GREEN issues are set to move up the sports agenda after Middlesbrough FC’s agreement to make it the UK’s first football club to use a wind turbine to become self-sustainable for electricity use in a deal with a Yorkshire businessman.

Under the terms of the deal, Middlesbrough FC will site a 136m-tall wind turbine supplied by renewable energy developer Empowering Wind Group, in the Riverside Stadium’s overflow car park ready to start generating electricity from May 2014.

Riverside Stadium, which opened in 1995, is a significant MIddlesbrough landmark with a 34,988-spectator capacity.

The 1.5MW wind turbine will provide all the electricity required for the stadium for the next 20 years, replacing power, which would otherwise be drawn from the National Grid with carbon-free energy, generated by the wind.

Empowering Wind’s North Yorkshire-based chief executive Paul Millinder said: “Middlesbrough FC should be congratulated for its far sightedness with this pioneering initiative which is the first of its kind in the UK and, for a major sports venue of this scale and with this generating capacity, the first in Europe and possibly worldwide.

“The Middlesbrough turbine demonstrates our strategy of developing renewable energy where it is needed and where the presence of a turbine is justified by offsetting substantial on-site power demands that would otherwise be drawn from the grid.

“The turbine starts generating power at a wind speed of only 2.5 metres per second, creating power even on days of a relatively gentle breeze.

“This initiative demonstrates the financial and environmental benefits to football clubs and other arena-based sports organisations.”

He added: “I am keen to engage with other football clubs and sports stadia.

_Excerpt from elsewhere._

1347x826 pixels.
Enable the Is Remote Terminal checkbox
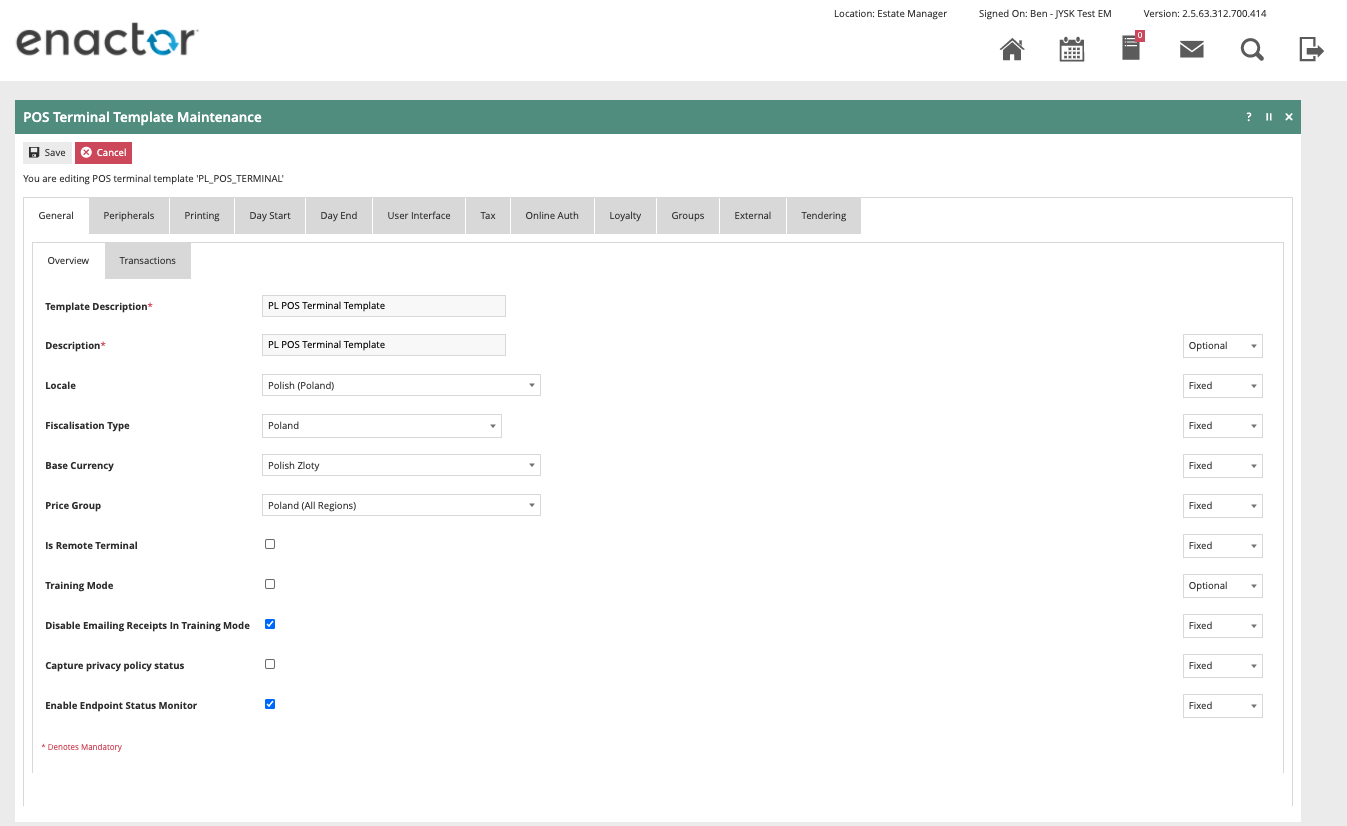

We are already in talks with two other UK football clubs and I envisage many other sporting venues to be contacting us to follow Middlesbrough FC’s example.”

Mr Millinder, who is based near Pickering, says that while precise details of the Middlesbrough FC deal are confidential, the selected model turbine, in a location with a similar wind profile and power usage, would save about £3.2m during the next 20 years at current energy inflation rates. Environmentally it would save an estimated 3,000 tonnes of carbon dioxide entering the environment each year.

Middlesbrough chief executive Neil Bausor said: “Energy use is a key factor for all businesses and we have worked incredibly hard in recent years to reduce our costs significantly. It is exciting to think we will become the first UK football club to have a completely sustainable energy consumption programme.
“As well as being a good for the environment, it will also enable us to make extra savings and enhance our aspirations on the field.”

Andrew Lindsay, head of corporate finance at Yorkshire law firm Lupton Fawcett, Lee & Priestley, who advised on the deal, said: “This arrangement by such a high-profile football club is expected to be watched closely by stadium-based sports bodies throughout the UK. It is good for Boro, good for the environment and good business for all concerned.”

Legal advice to Middlesbrough FC was provided by Michael Brown, partner at Bond Dickinson in Newcastle.